Cosa si chiede:
[1] Cita dal brano delle letture bibliche il passo che va da "Dal primo libro" a "misericordia.", estremi inclusi.
[2] Rispondi a queste domande sul brano delle letture bibliche:
(a) In quale luogo entrò Elia per passarvi la notte?
(b) Con che cosa si coprì il volto Elia quando udì il sussurro della brezza?
(c) Secondo la lettera ai Romani, da chi proviene Cristo secondo la carne?
[3] Prosegui il brano delle letture bibliche dal punto in cui si ferma.

Brano di partenza:

Dal primo libro dei Re 19,9a.11-13
In
quei giorni, Elia, essendo giunto al monte di Dio, l’Oreb, entrò in una caverna
per passarvi la notte, quand’ecco gli fu rivolta la parola del Signore in
questi termini: «Esci e fermati sul monte alla presenza del Signore». Ed ecco
che il Signore passò. Ci fu un vento impetuoso e gagliardo da spaccare i monti
e spezzare le rocce davanti al Signore, ma il Signore non era nel vento. Dopo
il vento, un terremoto, ma il Signore non era nel terremoto. Dopo il terremoto,
un fuoco, ma il Signore non era nel fuoco. Dopo il fuoco, il sussurro di una
brezza leggera. Come l’udì, Elia si coprì il volto con il mantello, uscì e si
fermò all’ingresso della caverna.
Salmo 84 - Mostraci, Signore, la tua
misericordia.
Dalla lettera di san Paolo apostolo ai
Romani. 9, 1-5
Fratelli,
dico la verità in Cristo, non mento, e la mia coscienza me ne dà testimonianza
nello Spirito Santo: ho nel cuore un grande dolore e una sofferenza continua.
Vorrei infatti essere io stesso anàtema, separato da Cristo a vantaggio dei
miei fratelli, miei consanguinei secondo la carne. Essi sono Israeliti e hanno
l’adozione a figli, la gloria, le alleanze, la legislazione, il culto, le
promesse; a loro appartengono i patriarchi e da loro proviene Cristo secondo la
carne, egli che è sopra ogni cosa, Dio benedetto nei secoli. Amen.
Alleluia, alleluia alleluia.

Dati forniti:

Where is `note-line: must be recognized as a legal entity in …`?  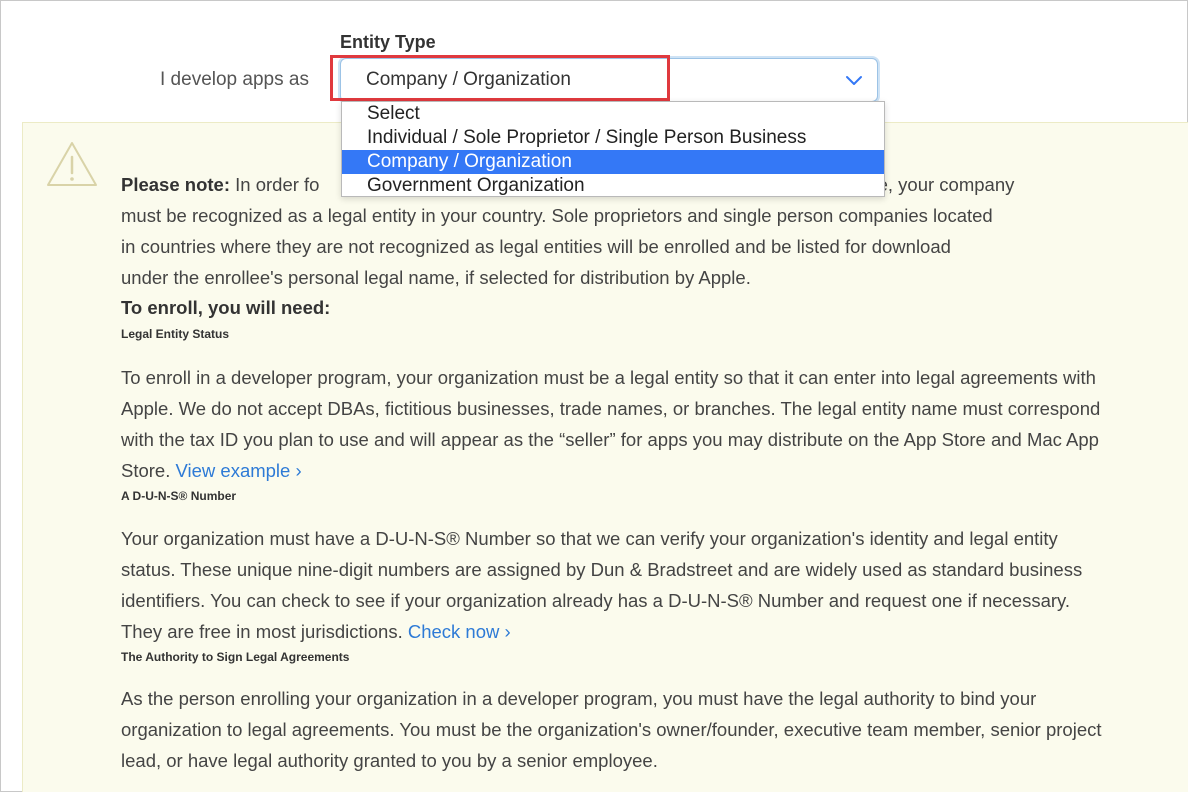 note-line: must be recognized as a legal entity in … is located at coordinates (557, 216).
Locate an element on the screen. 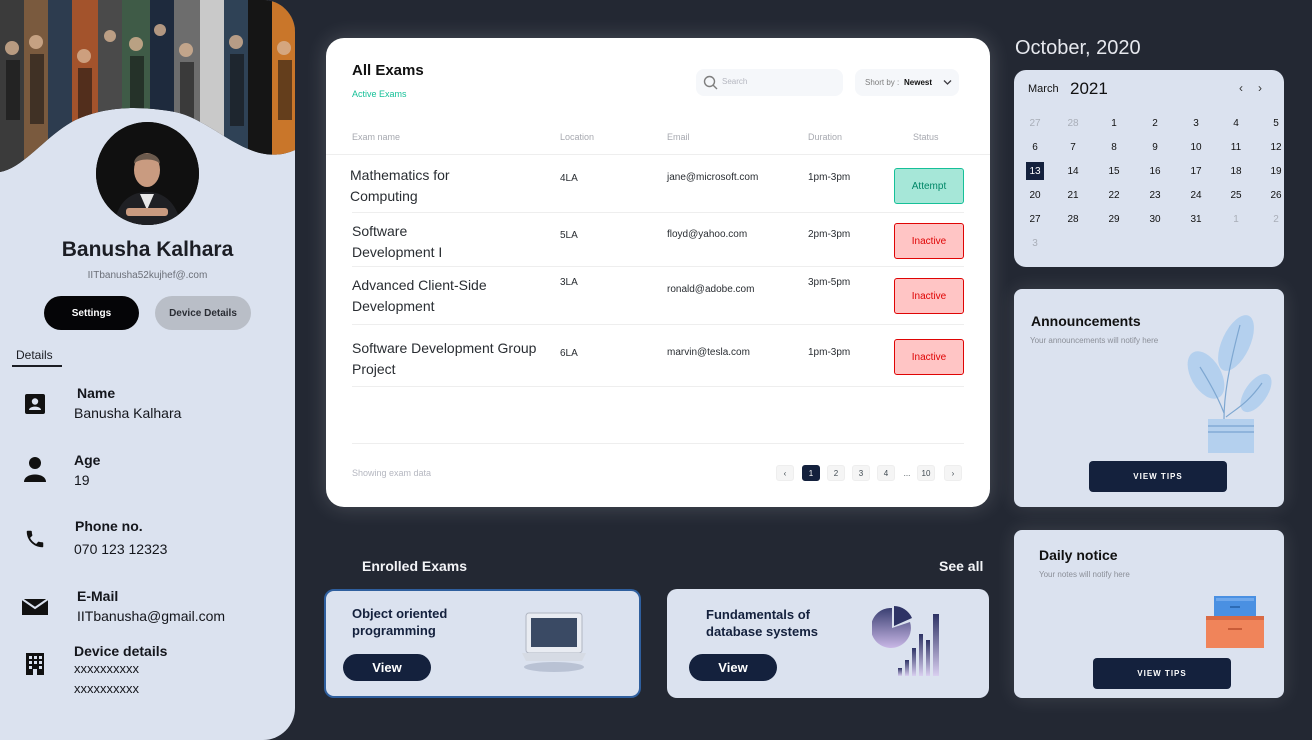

Risposte:
[1]
Dal primo libro dei Re 19,9a.11-13
In
quei giorni, Elia, essendo giunto al monte di Dio, l’Oreb, entrò in una caverna
per passarvi la notte, quand’ecco gli fu rivolta la parola del Signore in
questi termini: «Esci e fermati sul monte alla presenza del Signore». Ed ecco
che il Signore passò. Ci fu un vento impetuoso e gagliardo da spaccare i monti
e spezzare le rocce davanti al Signore, ma il Signore non era nel vento. Dopo
il vento, un terremoto, ma il Signore non era nel terremoto. Dopo il terremoto,
un fuoco, ma il Signore non era nel fuoco. Dopo il fuoco, il sussurro di una
brezza leggera. Come l’udì, Elia si coprì il volto con il mantello, uscì e si
fermò all’ingresso della caverna.
Salmo 84 - Mostraci, Signore, la tua
misericordia.

[2]
(a) In una caverna, sul monte di Dio, l'Oreb.
(b) Con il mantello.
(c) Dagli Israeliti.

[3]
Dal vangelo secondo Matteo 14, 22-33
Dopo che la folla ebbe
mangiato, subito Gesù costrinse i discepoli a salire sulla barca e a precederlo
sull’altra riva, finché non avesse congedato la folla. Congedata la folla, salì
sul monte, in disparte, a pregare. Venuta la sera, egli se ne stava lassù, da
solo. La barca intanto distava già molte miglia da terra ed era agitata dalle
onde: il vento infatti era contrario. Sul finire della notte egli andò verso di
loro camminando sul mare. Vedendolo camminare sul mare, i discepoli furono
sconvolti e dissero: «È un fantasma!» e gridarono dalla paura. Ma subito Gesù
parlò loro dicendo: «Coraggio, sono io, non abbiate paura!». Pietro allora gli
rispose: «Signore, se sei tu, comandami di venire verso di te sulle acque». Ed
egli disse: «Vieni!». Pietro scese dalla barca, si mise a camminare sulle acque
e andò verso Gesù. Ma, vedendo che il vento era forte, s’impaurì e, cominciando
ad affondare, gridò: «Signore, salvami!». E subito Gesù tese la mano, lo
afferrò e gli disse: «Uomo di poca fede, perché hai dubitato?». Appena saliti
sulla barca, il vento cessò. Quelli che erano sulla barca si prostrarono
davanti a lui, dicendo: «Davvero tu sei Figlio di Dio!»
Commento
Cari
fratelli e care sorelle, la Liturgia oggi ci invita a fermarci su un episodio
dal quale emerge con evidenza la distanza fra la fede di Gesù e il realismo impotente
dei discepoli. Matteo accenna: “Dopo che
la folla ebbe mangiato…”, legando l’episodio sul lago di Tiberiade che oggi
abbiamo ascoltato alla moltiplicazione dei pani e dei pesci da poco avvenuta. Come
sappiamo, davanti a quella folla accorsa da Gesù e rimasta a lungo ad
ascoltarlo i discepoli notano che è sera, tutti hanno fame e non c’è cibo. Ma
la loro pur giusta preoccupazione non riesce ad andare oltre la constatazione
realistica della loro impotenza: “Qui non
abbiamo altro che cinque pani e due pesci!” Questo è tutto quello che sanno
fare: constatare un problema e constatare che non possono risolverlo con le
loro forze.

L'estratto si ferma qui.